Quando Mister Dick me principiou a contar isto eu não tinha a menor ideia que fosse outra coisa senão uma fantasia da sua imaginação, exactamente como esse desgraçado príncipe que lhe causava tantos desgostos; mas, após algumas reflexões, cheguei a perguntar a mim mesmo se, porventura, não se fizera a tentativa ou a ameaça de raptar o pobre Mister Dick à protecção de minha tia e se, fiel a essa afeição por ele que ela própria me contara, não seria obrigada a comprar por dinheiro, a paz e o repouso do seu protegido. Como eu já tinha um grande fundo de afecto por Mister Dick e consagrava muito interesse à sua felicidade, o receio que eu próprio tinha de o perder fez-me acolher de mais boa vontade essa suposição e durante muito tempo, a quarta-feira em que ele devia vir, encontrava-me inquieto, por saber se ele viria na imperial, como de ordinário. Mas eram infundados alarmes, porque descobria sempre de longe os seus cabelos grisalhos, o seu rosto radioso, o seu sorriso alegre e nunca mais me informou de nada acerca do homem que possuía a faculdade rara de causar medo a minha tia.

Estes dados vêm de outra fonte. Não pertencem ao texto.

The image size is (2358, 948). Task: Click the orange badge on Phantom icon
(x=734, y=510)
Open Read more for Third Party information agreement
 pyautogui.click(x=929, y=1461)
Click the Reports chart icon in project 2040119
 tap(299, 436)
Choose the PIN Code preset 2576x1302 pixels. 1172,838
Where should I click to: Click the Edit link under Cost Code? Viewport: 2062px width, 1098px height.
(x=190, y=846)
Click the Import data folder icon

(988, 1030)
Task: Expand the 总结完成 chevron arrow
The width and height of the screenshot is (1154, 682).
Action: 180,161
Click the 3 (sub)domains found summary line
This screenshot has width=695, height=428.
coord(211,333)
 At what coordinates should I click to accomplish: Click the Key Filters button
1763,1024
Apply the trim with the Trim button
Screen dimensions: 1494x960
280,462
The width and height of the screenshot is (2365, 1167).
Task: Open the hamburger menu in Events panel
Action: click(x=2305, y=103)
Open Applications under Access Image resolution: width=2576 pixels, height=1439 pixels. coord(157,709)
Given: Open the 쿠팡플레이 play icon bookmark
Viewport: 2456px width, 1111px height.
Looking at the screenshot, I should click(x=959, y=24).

As quartas-feiras eram os dias mais felizes da vida de Mister Dick e não eram os menos felizes para mim. Ele não tardou a travar conhecimento com todos os meus camaradas e conquanto nunca tomasse parte activa em outro qualquer passatempo que não fosse o do papagaio, consagrava tanto interesse como nós a todos os nossos divertimentos. Quantas vezes eu o vi tão absorvido com uma partida de jogo da bola, ou de jogo de pião, não cessando de examinar tudo com o mais profundo interesse, sem poder mesmo respirar nos momentos críticos! Quantas vezes o vi, sobre uma pequena eminência, vigiar de lá todo o campo de acção aonde estávamos a jogar e agitar o chapéu, completamente esquecido da cabeça do rei Carlos, o mártir e de toda a sua malfadada história! Quantas horas o vi passar, como se fossem bem-aventurados minutos, a ver, de Verão, uma grande partida de barras! Quantas vezes o vi, de Inverno, com o nariz vermelho da neve e do vento leste, ao pé de um lago, a vernos patinar, enquanto no seu entusiasmo dava palmas com as mãos agasalhadas em luvas de lã!

Todos gostávamos dele e era incomparável a sua habilidade para pequenas coisas. Sabia cortar laranjas de cem maneiras diferentes; fazia barcos dos materiais mais estranhos; sabia fazer peões para o xadrez dum osso de costeleta, carros antigos de velhas cartas de jogar, com rodas de carrinhos de algodão e gaiolas para pássaros de velhos bocados de arame; mas no que mais se distinguia era quando exercia o seu talento com bocados de palha ou de fio; estávamos todos convencidos de que não lhe faltaria muito para executar todas as obras que pode produzir a mão do homem.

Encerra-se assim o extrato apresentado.